A television film was produced in 2006 with David Suchet as Poirot in the ITV series Agatha Christie's Poirot. The cast included Elliot Cowan as David Hunter, Eva Birthistle as Rosaleen, Celia Imrie as Kathy Cloade, Jenny Agutter as Adela Marchmont and Tim Pigott-Smith as Dr Lionel Woodward. The film made several significant changes to the plot:

- Like almost all episodes of the TV series, the adaptation shifts the setting to the late 1930s.
- David's motive is modified in the adaptation, upgrading him from a simple murderer, to that of a mass murderer. In the adaptation, the deaths of Gordon Cloade, Rosaleen Turner, and the entire Cloade household that was present with them, are assumed to be the result of an apparent gas explosion, but Poirot later investigates this and reveals in his denouement that the explosion was caused by dynamite that David had planted in the house, seeking revenge against his sister for marrying Gordon and excluding her brother as her "first love". He and his accomplice, Eileen Corrigan took shelter in the basement once the explosives had been planted, and then emerged from the ruins afterwards.
- Eileen's involvement is significantly changed - She is an Irish Catholic in the adaptation, whom David seduced, made pregnant and forced into an induced abortion. This breaks her and forces her to submit to David's will under the promise of heaven if she obeys his commands or eternal damnation in "the fires of hell" if she refuses. This is reinforced by his using her guilt to induce her into a morphine addiction. Unlike the novel, she is saved from dying of a morphine overdose thanks to Dr Woodward's addiction to the drug, leading him to steal some of her supply. Poirot not only proves her addiction but also that David had manoeuvred her into attempting to kill herself as a result of her own guilty actions.
- Kathy repeatedly harasses Eileen with anonymous phone calls, in which she calls her "whore", "slut", "bitch" and "bigamist", an event that does not occur in the novel. In addition, she becomes Adela's sister: Lionel is no longer a member of the Cloade family, despite a mistake in the adaptation's credits that refer him to be so; he is instead renamed as Lionel Woodward, and introduced as such by Kathy when she visits Poirot at the beginning of the adaptation.

____

__Directions for this task__
Pick up the passage on the 2006 television film's plot changes after its last sentence and continue it with further points in the same list style.

____

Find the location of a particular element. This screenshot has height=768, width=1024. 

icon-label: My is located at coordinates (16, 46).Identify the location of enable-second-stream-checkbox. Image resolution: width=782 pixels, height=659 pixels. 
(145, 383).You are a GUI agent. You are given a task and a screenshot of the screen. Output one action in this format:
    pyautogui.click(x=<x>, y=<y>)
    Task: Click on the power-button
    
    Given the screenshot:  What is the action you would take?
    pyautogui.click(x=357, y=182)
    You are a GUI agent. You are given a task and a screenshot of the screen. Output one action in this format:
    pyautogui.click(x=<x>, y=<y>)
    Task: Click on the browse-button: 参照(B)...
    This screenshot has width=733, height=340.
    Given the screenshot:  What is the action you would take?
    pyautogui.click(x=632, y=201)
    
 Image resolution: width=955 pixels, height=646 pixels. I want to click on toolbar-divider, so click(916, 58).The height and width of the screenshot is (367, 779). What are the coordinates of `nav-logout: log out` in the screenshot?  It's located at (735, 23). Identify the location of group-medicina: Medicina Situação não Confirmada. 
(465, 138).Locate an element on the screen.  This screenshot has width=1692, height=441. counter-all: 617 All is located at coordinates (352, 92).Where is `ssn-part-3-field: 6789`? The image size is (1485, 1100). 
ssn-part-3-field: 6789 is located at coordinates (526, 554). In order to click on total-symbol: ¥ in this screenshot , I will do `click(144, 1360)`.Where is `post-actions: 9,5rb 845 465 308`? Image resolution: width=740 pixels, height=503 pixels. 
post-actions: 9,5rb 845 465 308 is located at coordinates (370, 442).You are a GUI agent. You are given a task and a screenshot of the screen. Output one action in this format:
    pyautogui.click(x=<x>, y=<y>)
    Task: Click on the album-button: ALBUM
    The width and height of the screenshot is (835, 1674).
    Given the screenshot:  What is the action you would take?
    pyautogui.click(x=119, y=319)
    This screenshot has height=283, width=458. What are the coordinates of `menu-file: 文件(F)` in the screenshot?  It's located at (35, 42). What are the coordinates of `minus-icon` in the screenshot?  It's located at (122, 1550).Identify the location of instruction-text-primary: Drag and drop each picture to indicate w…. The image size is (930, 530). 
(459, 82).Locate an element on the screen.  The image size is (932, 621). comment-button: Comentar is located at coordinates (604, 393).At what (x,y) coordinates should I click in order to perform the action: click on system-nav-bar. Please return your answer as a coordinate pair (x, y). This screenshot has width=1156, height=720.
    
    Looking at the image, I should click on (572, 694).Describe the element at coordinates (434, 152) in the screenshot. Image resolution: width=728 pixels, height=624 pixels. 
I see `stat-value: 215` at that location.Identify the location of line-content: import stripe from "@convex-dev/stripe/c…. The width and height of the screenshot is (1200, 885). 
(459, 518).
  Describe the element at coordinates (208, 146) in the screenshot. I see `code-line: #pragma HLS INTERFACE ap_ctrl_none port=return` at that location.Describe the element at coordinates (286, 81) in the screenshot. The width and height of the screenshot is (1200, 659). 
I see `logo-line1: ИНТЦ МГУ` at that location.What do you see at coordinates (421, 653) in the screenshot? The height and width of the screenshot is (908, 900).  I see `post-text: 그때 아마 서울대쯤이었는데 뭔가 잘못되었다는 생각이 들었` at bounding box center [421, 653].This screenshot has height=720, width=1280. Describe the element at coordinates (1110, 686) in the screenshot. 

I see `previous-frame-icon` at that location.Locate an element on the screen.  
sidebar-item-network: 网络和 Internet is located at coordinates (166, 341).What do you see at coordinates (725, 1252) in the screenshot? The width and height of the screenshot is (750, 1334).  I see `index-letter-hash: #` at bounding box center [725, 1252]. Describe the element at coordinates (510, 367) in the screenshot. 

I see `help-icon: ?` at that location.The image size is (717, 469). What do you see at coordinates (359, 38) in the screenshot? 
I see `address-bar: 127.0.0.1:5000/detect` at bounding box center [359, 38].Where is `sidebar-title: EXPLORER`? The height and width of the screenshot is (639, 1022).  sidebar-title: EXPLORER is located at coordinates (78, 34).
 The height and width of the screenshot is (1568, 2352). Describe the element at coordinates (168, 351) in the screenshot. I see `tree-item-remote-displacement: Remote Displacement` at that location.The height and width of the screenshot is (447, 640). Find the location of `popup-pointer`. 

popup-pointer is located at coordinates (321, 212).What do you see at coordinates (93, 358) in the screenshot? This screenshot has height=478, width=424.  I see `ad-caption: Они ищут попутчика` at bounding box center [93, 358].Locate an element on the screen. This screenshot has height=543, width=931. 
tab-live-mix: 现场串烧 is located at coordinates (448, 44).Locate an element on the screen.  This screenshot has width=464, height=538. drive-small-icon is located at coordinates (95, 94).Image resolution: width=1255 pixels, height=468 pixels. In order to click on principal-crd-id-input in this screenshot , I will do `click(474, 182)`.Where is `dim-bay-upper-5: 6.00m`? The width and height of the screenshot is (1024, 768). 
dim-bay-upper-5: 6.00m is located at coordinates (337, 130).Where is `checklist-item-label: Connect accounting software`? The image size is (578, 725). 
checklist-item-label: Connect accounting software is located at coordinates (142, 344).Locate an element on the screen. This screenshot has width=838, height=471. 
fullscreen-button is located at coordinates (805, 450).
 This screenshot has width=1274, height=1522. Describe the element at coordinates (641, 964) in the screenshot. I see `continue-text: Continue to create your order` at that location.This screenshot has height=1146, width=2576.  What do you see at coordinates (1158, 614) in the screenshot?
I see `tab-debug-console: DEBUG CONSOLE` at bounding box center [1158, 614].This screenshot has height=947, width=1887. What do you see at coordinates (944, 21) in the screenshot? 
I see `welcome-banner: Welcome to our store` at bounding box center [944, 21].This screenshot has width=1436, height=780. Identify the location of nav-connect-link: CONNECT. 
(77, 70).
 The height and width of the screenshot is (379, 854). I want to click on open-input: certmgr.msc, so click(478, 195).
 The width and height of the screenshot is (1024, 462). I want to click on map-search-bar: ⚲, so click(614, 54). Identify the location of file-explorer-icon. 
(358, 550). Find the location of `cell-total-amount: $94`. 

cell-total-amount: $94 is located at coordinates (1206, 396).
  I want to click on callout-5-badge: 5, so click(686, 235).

____

__Your response__
- After David is denounced for his crimes in the Stag Inn, he threatens to blow it all up with everyone inside it. Lynn talks him into sparing everyone, only for him to reveal this to be nothing more than a cruel joke as there is no dynamite inside. The event does not occur in the novel.
- Lynn does not marry Rowley towards the end. Instead, after David is hanged, she leaves England to head for Africa. Saying goodbye to Poirot, she requests, "Write me a letter, monsieur. I like your letters."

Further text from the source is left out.